05.09.2013 - 00:00 Uhr
Weiden in der OberpfalzOberpfalz

Der SV Weiden und seine bewegte Geschichte über mehr als 100 Jahre Aufrechter Gang in schwerer Zeit

Wenn man die Lebenslinien von Sportvereinen bis zu ihren Ursprüngen zurückverfolgt, kann man manche kaum für möglich gehaltene Entdeckungen machen. Zugleich findet man bizarre Ausschläge der Zeitgeschichte auch auf dem lokalen Terrain wieder.

Die Mannschaft des SV Weiden Mitte der 50er Jahre: (von links) A. Bäumler, Busch, Schicker, Linz, Robl, Vogelsang, Pfaffenzeller, Scharnagl, Karl, (Mitte von links) Achtert, Meiler, König und (vorne von links) Roith, Beyerlein und Feilhuber. Archivbild: hfz
von Redaktion OnetzProfil

In Weiden ist der Sportverein, der im vergangenen Jahr mit der Spielvereinigung fusionierte und Anfang der 90er Jahre bereits mit dem TSV Detag verschmolzen war, ein sehr einprägsames Beispiel dafür. Der Verein hätte, wäre er selbstständig geblieben, in diesem Jahr auf eine Existenz von 110 Jahren zurückblicken können. Ganz sicher ein Grund, den markanten Stationen dieses Vereins nachzuspüren, wie er unter sehr mühsamen Bedingungen und auf oft bittere Weise um seine Existenz hat kämpfen müssen.

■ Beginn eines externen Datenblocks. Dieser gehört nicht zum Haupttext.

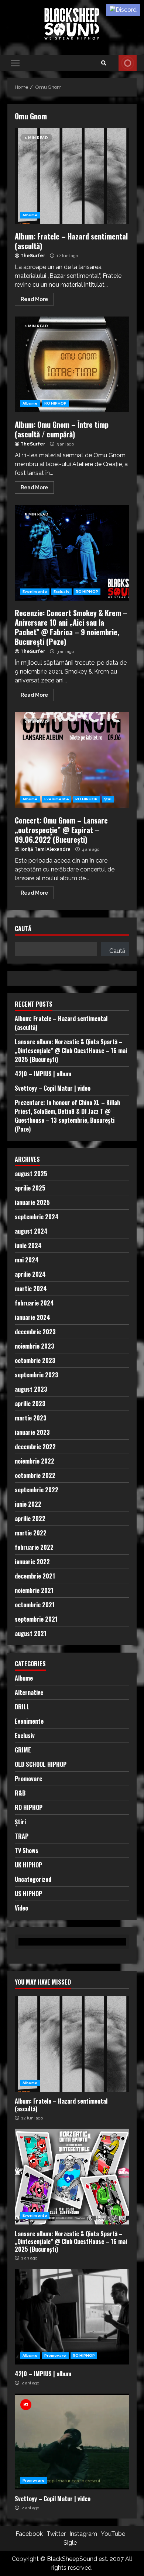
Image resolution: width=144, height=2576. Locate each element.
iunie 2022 (28, 1504)
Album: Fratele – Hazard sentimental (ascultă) (72, 176)
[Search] (103, 63)
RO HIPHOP (55, 403)
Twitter (56, 2533)
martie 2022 (31, 1532)
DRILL (22, 1706)
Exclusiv (61, 592)
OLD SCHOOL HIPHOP (40, 1764)
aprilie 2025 (30, 1188)
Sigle (70, 2542)
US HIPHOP (28, 1893)
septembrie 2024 (37, 1216)
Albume (30, 215)
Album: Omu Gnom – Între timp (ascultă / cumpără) (72, 364)
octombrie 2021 (35, 1604)
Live (128, 63)
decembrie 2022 (35, 1446)
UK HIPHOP (28, 1864)
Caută (23, 929)
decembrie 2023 (35, 1331)
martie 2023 (31, 1417)
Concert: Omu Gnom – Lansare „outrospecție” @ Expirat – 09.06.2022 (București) (72, 760)
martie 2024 (31, 1288)
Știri (108, 799)
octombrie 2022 (35, 1475)
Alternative (29, 1692)
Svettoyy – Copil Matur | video (52, 1088)
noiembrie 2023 (34, 1346)
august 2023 (31, 1389)
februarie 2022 (34, 1547)
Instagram (83, 2533)
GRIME (23, 1749)
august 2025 (31, 1173)
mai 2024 (27, 1259)
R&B (20, 1793)
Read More (34, 299)
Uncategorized (33, 1879)
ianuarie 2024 (32, 1317)
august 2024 (31, 1231)
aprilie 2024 (30, 1274)
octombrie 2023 (35, 1360)
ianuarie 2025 (32, 1202)
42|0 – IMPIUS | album (43, 1073)
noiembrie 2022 (34, 1461)
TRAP (21, 1836)
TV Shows (26, 1850)
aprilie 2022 (30, 1518)
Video (21, 1908)
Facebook (29, 2533)
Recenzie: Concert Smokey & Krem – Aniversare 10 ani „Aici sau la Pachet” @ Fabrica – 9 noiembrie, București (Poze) (72, 553)
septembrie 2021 (36, 1619)
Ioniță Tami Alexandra (45, 849)
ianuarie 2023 (32, 1432)
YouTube (113, 2533)
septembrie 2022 (36, 1489)
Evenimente (35, 592)
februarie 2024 (34, 1303)
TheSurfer (32, 255)
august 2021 (31, 1633)
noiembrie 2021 (34, 1590)
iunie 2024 (28, 1245)
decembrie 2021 (35, 1576)
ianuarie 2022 (32, 1561)
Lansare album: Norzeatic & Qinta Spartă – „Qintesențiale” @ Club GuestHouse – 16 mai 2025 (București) (71, 1050)
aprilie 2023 (30, 1403)
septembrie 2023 (36, 1374)
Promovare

Kurz nach der Aufhebung der Bismarck'schen Sozialistengesetze (1890) gründete die deutsche Arbeiterbewegung einen eigenen Dachverband, den sogenannten Arbeiter-Turnerbund (ATB). Ihm waren die in der Deutschen Turnerschaft (DT) zusammengeschlossenen bürgerlichen Sportvereine zu nationalistisch ausgerichtet gewesen. In der Weimarer Zeit (1919 bis 1933) wurde daraus der Arbeiter-Turn- und Sportbund (ATSB), bei dem der Fußball eindeutig dominierte. Um 1930 zählte der Verband über 1,2 Millionen Mitglieder. Man muss sich das wirklich verinnerlichen: Es gab in der Weimarer Republik demzufolge zwei verschiedene deutsche Verbände mit zwei unterschiedlichen Spielsystemen, die miteinander nichts zu tun hatten. Aus heutiger Sicht nur schwer vorstellbar. Aber es waren eben auch zwei getrennte gesellschaftliche Gruppierungen. Den Klassenkampf - wenn man so will - gab es also auch im Sport. In dieser Zeit fanden regionale und nationale Meisterschaften des ATSB statt. Schon 1919/20 beteiligten sich 3581 erste Mannschaften am ATSB-Spielbetrieb. Ab der Spielzeit 1924/25 bewarben sich alle 16 Kreismeister um die deutsche Meisterschaft.
Dabei hatte 1903 in Weiden noch gar nichts auf einen Fußball-Klub hingedeutet. Der Zeitgeist wehte noch ganz anders. Der Arbeiter-Turnverein "Solidarität" wurde ins Leben gerufen. Daraus entwickelte sich, man höre und staune, im Jahr danach der Arbeiter-Gesangverein "Lyra", der in der Stadt Weiden über viele, viele Jahrzehnte einen hochrespektierten Namen hatte. Im Frühjahr 1906 entstand aus der Sängerschar der Arbeiter-Turnverein Weiden. Nur unter großen Mühen muss damals möglich gewesen sein, Reck, Barren und sonstiges Turngerät zu besorgen. Zunächst wurden die Turnstunden im Einhenkel-Saal abgehalten, später zog man ins Gasthaus "Zur Sonne" um. Mit einer Namensumbenennung in "Arbeiter-Turn-Verein Frischauf" sollte eine neue Ära eingeleitet werden.

Verbot für Frauenteam

Etwas völlig Neues war für die damals 12 000 Einwohner zählende Stadt Weiden, dass auch Frauen Sport treiben wollten! Große Empörung! Die Polizei wurde alarmiert, die das Frauen-Turnen rigoros verbot. Daraufhin gründeten die Damen einen Tanzkurs und konnten auf diese listige Weise ihren geliebten Sport weiter betreiben. Das war Weidens erste Damen-Riege.
Das Sportgeschehen in der Stadt nahm seinen Lauf. 1912 wurde der Kraftsportverein "Attila" gegründet. Ringen und Gewichtheben dominierten hier. Der Sport hatte einen erstaunlichen Aufschwung, ehe der Erste Weltkrieg 1914 das gesamte sportliche Leben regelrecht zum Erliegen brachte. Erst 1919 wurde der Turn- und Sportbetrieb wieder aufgenommen - nach einer Generalversammlung im "Schwarzen Bären", der nach dem Zweiten Weltkrieg das Stammlokal der Spielvereinigung werden sollte. Auch die Schwerathleten traten wieder an. Ihre Sportstätte wurde das Schützenhaus, wo heute an der Kreuzung Friedrich-Ebert-/Leuchtenberger Straße ein in den 70er Jahren erbauter, großer Wohnblock steht.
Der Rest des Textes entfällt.